In response to a question about the complexities of technology driving the transition to a low carbon economy, Lorenzo Simonelli, CEO of the company, acknowledged that the transition will take time and will be gradual. However, he emphasized that the company is well-positioned to benefit from the growth opportunities in the new energy market, with a potential 10X increase in order intake over the next seven years. He also mentioned that existing technologies will be leveraged to tap into this market.
Lorenzo Simonelli, CEO of the company, is confident in their ability to deliver on their projected revenue of six to seven billion. They have been investing in R&D and are prepared for this growth, particularly in the compression and turbo expander areas. They also see potential in clean power generation and hydrogen, as well as existing equipment that is already hydrogen ready. Nancy Buese, CFO, explains that their capital allocation will focus on returning 60% to 80% to shareholders, with the dividend increasing over time and share buybacks being opportunistic.
The company plans to increase its dividend and return to shareholders as it moves towards more stable and secular growth.
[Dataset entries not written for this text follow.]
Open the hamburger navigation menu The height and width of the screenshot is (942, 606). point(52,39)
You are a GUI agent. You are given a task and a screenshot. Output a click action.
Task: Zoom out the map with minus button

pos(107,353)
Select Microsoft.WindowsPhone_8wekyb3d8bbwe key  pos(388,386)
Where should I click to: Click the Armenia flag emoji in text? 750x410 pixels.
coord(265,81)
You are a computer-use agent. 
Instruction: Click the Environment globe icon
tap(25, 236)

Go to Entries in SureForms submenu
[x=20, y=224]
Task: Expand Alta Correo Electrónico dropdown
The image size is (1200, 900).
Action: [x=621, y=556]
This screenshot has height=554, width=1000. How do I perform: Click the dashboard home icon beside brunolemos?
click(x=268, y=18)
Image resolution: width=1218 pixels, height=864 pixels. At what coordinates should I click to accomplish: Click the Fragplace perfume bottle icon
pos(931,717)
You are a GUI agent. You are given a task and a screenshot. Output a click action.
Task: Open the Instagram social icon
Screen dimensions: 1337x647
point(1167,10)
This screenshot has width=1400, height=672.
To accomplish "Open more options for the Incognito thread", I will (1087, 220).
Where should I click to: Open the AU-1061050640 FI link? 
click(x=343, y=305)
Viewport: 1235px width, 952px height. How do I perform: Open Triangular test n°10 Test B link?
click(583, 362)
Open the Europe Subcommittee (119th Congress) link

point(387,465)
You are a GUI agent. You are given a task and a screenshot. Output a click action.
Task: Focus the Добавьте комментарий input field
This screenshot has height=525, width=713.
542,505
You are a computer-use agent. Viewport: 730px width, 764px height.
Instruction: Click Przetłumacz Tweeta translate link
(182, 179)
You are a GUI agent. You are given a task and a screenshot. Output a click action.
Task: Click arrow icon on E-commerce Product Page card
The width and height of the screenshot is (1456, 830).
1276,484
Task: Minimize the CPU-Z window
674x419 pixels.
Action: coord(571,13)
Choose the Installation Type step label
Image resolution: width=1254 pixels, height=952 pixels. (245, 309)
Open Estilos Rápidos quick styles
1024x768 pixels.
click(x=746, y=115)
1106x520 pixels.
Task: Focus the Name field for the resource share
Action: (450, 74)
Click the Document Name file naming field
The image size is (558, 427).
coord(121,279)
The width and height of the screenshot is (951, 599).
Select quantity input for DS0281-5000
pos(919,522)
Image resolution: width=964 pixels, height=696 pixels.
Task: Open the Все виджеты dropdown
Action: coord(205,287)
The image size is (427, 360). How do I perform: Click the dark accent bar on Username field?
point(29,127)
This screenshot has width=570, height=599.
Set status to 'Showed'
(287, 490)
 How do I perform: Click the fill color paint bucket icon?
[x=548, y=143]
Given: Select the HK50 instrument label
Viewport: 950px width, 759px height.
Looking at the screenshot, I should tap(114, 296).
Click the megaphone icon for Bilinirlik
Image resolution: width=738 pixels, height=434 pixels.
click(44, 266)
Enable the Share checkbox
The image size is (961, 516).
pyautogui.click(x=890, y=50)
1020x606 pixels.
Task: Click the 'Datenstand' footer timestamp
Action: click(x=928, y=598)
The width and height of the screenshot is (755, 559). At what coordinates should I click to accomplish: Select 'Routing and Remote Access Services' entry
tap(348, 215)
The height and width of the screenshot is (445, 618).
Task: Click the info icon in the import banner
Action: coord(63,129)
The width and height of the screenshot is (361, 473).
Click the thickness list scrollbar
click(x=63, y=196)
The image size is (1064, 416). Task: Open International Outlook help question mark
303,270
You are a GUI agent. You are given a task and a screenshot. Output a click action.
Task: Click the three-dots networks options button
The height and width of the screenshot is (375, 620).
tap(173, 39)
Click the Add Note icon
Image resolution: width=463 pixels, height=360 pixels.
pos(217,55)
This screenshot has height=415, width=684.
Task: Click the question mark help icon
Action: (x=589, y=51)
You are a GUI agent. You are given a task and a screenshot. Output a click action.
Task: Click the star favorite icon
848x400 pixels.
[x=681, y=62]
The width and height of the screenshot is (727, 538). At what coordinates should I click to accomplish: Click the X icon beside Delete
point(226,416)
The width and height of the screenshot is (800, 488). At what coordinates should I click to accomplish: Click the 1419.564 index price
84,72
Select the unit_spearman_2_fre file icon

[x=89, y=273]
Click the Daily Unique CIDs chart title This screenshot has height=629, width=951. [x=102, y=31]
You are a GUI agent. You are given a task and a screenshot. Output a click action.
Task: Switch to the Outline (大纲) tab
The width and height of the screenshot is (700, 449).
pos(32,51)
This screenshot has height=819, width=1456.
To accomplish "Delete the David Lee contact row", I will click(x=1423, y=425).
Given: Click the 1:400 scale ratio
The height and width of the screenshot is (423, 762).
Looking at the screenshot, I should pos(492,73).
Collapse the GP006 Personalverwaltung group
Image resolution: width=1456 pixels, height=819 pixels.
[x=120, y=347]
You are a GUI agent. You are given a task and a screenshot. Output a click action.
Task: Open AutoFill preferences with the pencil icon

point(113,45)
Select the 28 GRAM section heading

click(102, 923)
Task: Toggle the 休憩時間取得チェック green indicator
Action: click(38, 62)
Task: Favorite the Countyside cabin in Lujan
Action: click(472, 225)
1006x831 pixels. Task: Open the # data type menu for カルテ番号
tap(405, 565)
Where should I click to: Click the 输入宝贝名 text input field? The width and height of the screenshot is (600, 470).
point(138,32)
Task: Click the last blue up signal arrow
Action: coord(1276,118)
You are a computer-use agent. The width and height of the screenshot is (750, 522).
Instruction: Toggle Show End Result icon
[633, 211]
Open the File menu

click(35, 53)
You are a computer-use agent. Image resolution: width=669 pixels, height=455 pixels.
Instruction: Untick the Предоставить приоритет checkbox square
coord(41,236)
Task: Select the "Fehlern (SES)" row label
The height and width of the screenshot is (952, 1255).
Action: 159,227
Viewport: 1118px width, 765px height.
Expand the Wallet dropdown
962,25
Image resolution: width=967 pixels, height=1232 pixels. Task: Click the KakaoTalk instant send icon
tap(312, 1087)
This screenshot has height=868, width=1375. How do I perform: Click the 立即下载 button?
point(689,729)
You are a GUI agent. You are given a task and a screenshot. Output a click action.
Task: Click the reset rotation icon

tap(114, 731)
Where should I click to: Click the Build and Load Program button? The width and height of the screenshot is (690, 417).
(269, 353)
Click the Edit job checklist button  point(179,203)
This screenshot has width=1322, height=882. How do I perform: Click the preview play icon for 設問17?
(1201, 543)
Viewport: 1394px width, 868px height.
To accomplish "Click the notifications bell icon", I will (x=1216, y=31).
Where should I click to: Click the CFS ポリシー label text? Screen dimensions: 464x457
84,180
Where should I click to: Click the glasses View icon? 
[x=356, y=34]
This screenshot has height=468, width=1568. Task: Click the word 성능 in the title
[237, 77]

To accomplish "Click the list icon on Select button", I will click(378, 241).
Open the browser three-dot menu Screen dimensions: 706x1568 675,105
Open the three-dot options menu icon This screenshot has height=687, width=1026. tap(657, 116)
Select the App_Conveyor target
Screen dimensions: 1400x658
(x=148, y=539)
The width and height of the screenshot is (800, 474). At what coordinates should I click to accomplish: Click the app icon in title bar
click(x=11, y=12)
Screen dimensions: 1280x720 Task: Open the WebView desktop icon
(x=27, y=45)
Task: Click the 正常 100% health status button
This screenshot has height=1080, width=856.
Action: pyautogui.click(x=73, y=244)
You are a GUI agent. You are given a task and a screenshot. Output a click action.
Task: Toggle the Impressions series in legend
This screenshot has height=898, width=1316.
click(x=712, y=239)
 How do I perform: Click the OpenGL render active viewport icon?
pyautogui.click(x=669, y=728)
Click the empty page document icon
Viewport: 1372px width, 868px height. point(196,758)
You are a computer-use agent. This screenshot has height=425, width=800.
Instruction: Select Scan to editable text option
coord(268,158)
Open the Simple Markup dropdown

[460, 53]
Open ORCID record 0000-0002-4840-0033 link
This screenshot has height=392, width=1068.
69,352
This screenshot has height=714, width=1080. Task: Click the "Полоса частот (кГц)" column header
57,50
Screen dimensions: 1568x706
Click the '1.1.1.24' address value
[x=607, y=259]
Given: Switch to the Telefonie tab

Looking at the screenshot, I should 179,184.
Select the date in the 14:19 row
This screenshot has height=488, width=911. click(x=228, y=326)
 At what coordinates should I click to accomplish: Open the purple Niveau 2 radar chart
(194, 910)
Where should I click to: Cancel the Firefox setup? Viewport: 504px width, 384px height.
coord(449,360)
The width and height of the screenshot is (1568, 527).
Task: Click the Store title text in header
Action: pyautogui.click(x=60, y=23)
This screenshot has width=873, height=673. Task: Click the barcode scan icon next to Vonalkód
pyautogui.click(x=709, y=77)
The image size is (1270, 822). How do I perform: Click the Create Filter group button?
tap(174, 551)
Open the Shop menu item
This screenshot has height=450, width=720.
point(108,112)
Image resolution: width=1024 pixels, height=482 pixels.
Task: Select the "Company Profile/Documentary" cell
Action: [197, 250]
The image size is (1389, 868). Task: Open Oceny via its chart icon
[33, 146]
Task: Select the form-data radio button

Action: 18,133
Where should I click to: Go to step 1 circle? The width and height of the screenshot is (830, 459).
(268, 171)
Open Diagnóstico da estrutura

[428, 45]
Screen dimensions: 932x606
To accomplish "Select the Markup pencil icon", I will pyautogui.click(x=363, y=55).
They also expect solid upstream spending growth next year, with double-digit growth in international spending. Their LNG services business currently accounts for about 35% of their overall services business.
The company offers services for all its applications and equipment in the downstream pipeline, with 35% of services dedicated specifically to LNG. The call ended with apologies for technical difficulties.
This summary was generated with AI and may contain some inaccuracies.